Kvaraceus, William C.
As both American and European studies suggest, large-city schools are increasingly responsible for the rising rate of delinquency and social maladjustment among youth. Too often urban schools encourage pupils to renounce their individual differences and submit to external controls and group pressures. Many pupils feel frustrated and agressive and may participate in delinquent gangs to maintain a nearly destroyed ego. Instrumental to the role of the school as an ego-supporting institution is the relationship between teachers and students, which can be especially constructive if the teacher himself has an adequate self-concept, is responsive, and has a positive understanding of his role despite the bureaucracy within which he must work. The school should also provide students with immediate rewards for their efforts. Success experiences might be generated by offering the student a variety of educational tasks appropriate to his needs and interests.

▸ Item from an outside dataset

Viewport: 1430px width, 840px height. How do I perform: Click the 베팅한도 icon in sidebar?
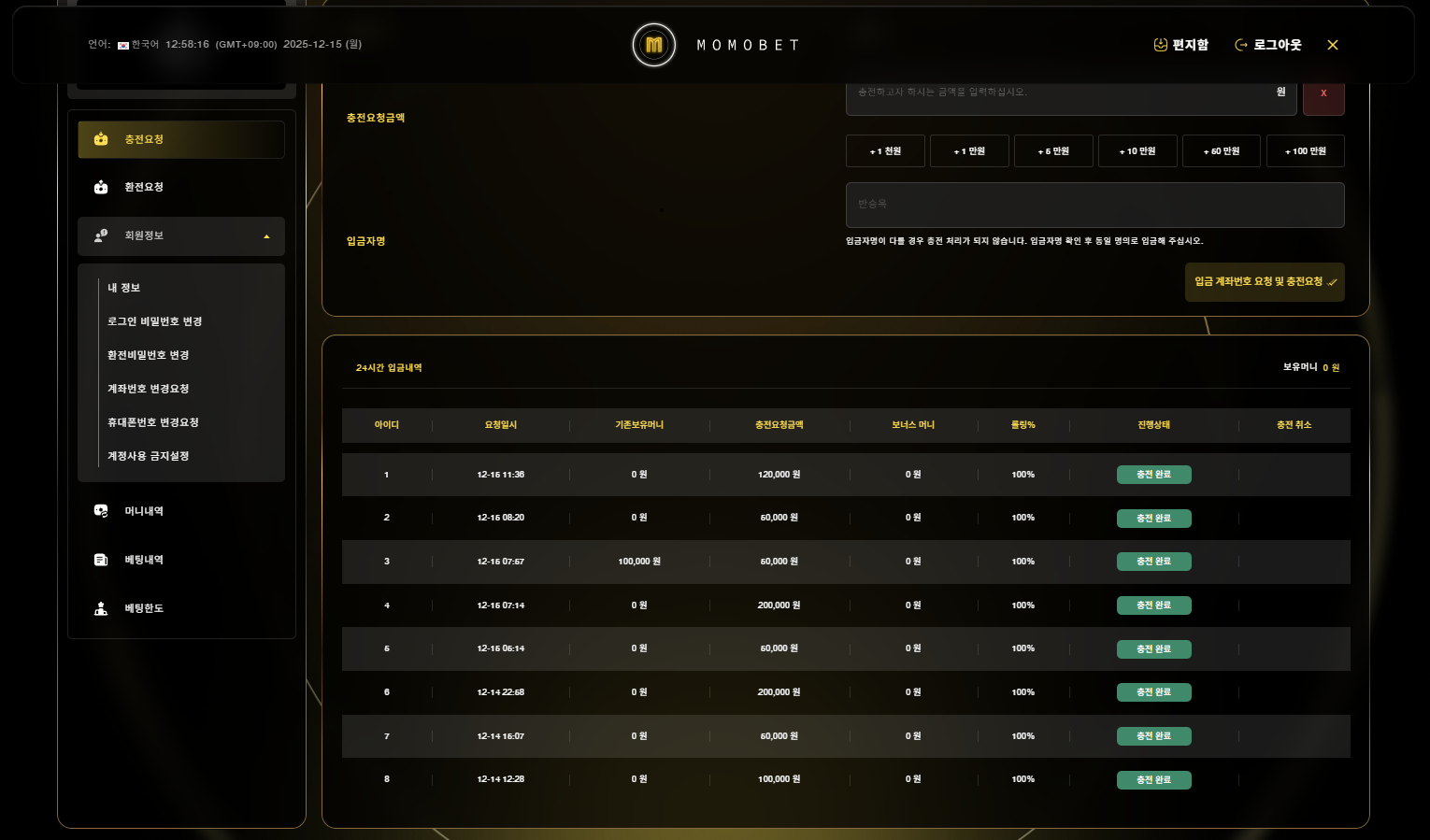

The urban pupils' need for success might also be met through small, programed units of instruction. (LB)
Descriptors: Behavior Problems, Delinquency, Educational Environment, Failure, Literature Reviews, School Responsibility, School Role, Self Concept, Self Esteem, Social Adjustment, Student School Relationship, Student Teacher Relationship, Teacher Role, Urban Schools
Yeshiva University, Ferkauf Graduate School, 55 Fifth Avenue, New York, N.Y. 10003 ($2.50)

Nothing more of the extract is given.